A Justiça dos Estados Unidos marcou para 1º de junho de 2027 o início do julgamento de Nicolás Maduro e de sua esposa, Cilia Flores, em um tribunal federal de Nova York.
Os dois são acusados de participar de uma conspiração para enviar grandes quantidades de cocaína aos Estados Unidos. Maduro também responde por acusações de conspiração para narcoterrorismo e crimes relacionados ao uso de armas, conforme a denúncia apresentada pelas autoridades americanas.
Durante audiência preliminar, Maduro e Cilia Flores se declararam inocentes.

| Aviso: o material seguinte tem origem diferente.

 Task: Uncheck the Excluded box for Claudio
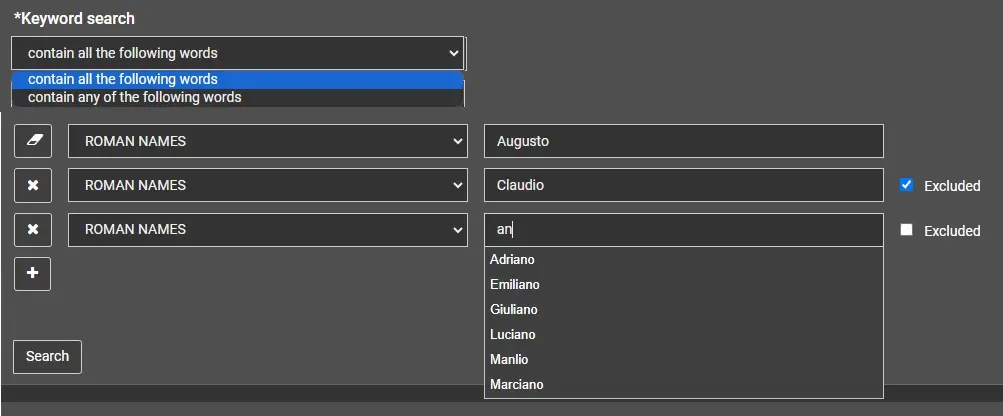[x=906, y=185]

Ambos permanecem detidos em uma prisão federal no Brooklyn enquanto aguardam o andamento do processo.
A defesa informou que pretende pedir a anulação da ação, alegando que Maduro teria imunidade por ter exercido a chefia do Estado venezuelano e questionando a legalidade da operação que resultou em sua captura, realizada em Caracas, em janeiro de 2026.
O governo dos Estados Unidos sustenta que não reconhecia Maduro como presidente legítimo da Venezuela à época dos fatos e afirma que a operação teve caráter de aplicação da lei.
Caso seja condenado pelas acusações mais graves, Maduro poderá ser sentenciado à prisão perpétua, conforme prevê a legislação americana.
O julgamento deverá analisar as provas apresentadas pela acusação e os argumentos da defesa antes de uma decisão sobre a responsabilidade dos réus.